What is asked:
Copy out every one of the records below word for word.
* start *
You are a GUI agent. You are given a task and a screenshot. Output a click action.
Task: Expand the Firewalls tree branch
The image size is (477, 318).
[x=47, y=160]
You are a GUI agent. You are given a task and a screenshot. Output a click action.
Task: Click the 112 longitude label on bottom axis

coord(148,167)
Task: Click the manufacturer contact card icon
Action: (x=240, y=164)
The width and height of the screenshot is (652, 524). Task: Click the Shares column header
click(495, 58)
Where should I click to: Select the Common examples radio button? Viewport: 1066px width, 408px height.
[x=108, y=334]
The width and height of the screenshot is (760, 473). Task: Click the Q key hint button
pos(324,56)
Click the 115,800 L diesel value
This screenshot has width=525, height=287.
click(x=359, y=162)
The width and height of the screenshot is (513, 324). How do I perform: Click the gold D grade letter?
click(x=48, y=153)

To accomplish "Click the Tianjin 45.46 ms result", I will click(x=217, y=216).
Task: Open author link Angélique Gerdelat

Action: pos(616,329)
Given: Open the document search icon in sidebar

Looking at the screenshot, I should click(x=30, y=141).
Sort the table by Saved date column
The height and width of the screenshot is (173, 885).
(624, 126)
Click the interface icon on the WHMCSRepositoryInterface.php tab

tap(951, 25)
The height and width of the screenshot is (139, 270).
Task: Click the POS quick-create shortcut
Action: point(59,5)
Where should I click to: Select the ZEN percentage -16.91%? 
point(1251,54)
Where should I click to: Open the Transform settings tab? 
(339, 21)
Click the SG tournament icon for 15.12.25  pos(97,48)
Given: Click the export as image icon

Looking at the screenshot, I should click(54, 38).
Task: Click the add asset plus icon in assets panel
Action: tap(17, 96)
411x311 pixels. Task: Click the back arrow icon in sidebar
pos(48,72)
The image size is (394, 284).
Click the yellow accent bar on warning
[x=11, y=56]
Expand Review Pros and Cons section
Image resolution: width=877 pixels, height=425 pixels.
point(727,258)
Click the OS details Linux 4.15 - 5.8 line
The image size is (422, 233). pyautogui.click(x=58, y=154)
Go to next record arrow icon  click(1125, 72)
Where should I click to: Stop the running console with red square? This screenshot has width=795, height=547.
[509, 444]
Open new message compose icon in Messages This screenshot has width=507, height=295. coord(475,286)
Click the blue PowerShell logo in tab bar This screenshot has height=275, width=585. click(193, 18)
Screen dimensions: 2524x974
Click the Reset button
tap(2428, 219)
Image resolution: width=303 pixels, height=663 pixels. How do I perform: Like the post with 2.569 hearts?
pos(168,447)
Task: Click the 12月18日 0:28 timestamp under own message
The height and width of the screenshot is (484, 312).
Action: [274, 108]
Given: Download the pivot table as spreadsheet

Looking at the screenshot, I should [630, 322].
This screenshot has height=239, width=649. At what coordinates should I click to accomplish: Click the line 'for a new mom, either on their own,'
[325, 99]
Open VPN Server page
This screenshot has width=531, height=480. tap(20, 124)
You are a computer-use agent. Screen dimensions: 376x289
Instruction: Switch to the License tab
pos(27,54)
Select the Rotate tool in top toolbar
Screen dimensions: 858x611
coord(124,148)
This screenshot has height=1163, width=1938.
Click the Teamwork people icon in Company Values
* end *
Finished exercise:
You are a GUI agent. You are given a task and a screenshot. Output a click action.
Task: Expand the Firewalls tree branch
The image size is (477, 318).
[x=47, y=160]
You are a GUI agent. You are given a task and a screenshot. Output a click action.
Task: Click the 112 longitude label on bottom axis

coord(148,167)
Task: Click the manufacturer contact card icon
Action: (x=240, y=164)
The width and height of the screenshot is (652, 524). Task: Click the Shares column header
click(495, 58)
Where should I click to: Select the Common examples radio button? Viewport: 1066px width, 408px height.
[x=108, y=334]
The width and height of the screenshot is (760, 473). Task: Click the Q key hint button
pos(324,56)
Click the 115,800 L diesel value
This screenshot has width=525, height=287.
click(x=359, y=162)
The width and height of the screenshot is (513, 324). How do I perform: Click the gold D grade letter?
click(x=48, y=153)

To accomplish "Click the Tianjin 45.46 ms result", I will click(x=217, y=216).
Task: Open author link Angélique Gerdelat

Action: pos(616,329)
Given: Open the document search icon in sidebar

Looking at the screenshot, I should click(x=30, y=141).
Sort the table by Saved date column
The height and width of the screenshot is (173, 885).
(624, 126)
Click the interface icon on the WHMCSRepositoryInterface.php tab

tap(951, 25)
The height and width of the screenshot is (139, 270).
Task: Click the POS quick-create shortcut
Action: point(59,5)
Where should I click to: Select the ZEN percentage -16.91%? 
point(1251,54)
Where should I click to: Open the Transform settings tab? 
(339, 21)
Click the SG tournament icon for 15.12.25  pos(97,48)
Given: Click the export as image icon

Looking at the screenshot, I should click(54, 38).
Task: Click the add asset plus icon in assets panel
Action: tap(17, 96)
411x311 pixels. Task: Click the back arrow icon in sidebar
pos(48,72)
The image size is (394, 284).
Click the yellow accent bar on warning
[x=11, y=56]
Expand Review Pros and Cons section
Image resolution: width=877 pixels, height=425 pixels.
point(727,258)
Click the OS details Linux 4.15 - 5.8 line
The image size is (422, 233). pyautogui.click(x=58, y=154)
Go to next record arrow icon  click(1125, 72)
Where should I click to: Stop the running console with red square? This screenshot has width=795, height=547.
[509, 444]
Open new message compose icon in Messages This screenshot has width=507, height=295. coord(475,286)
Click the blue PowerShell logo in tab bar This screenshot has height=275, width=585. click(193, 18)
Screen dimensions: 2524x974
Click the Reset button
tap(2428, 219)
Image resolution: width=303 pixels, height=663 pixels. How do I perform: Like the post with 2.569 hearts?
pos(168,447)
Task: Click the 12月18日 0:28 timestamp under own message
The height and width of the screenshot is (484, 312).
Action: [274, 108]
Given: Download the pivot table as spreadsheet

Looking at the screenshot, I should [630, 322].
This screenshot has height=239, width=649. At what coordinates should I click to accomplish: Click the line 'for a new mom, either on their own,'
[325, 99]
Open VPN Server page
This screenshot has width=531, height=480. tap(20, 124)
You are a computer-use agent. Screen dimensions: 376x289
Instruction: Switch to the License tab
pos(27,54)
Select the Rotate tool in top toolbar
Screen dimensions: 858x611
coord(124,148)
This screenshot has height=1163, width=1938.
Click the Teamwork people icon in Company Values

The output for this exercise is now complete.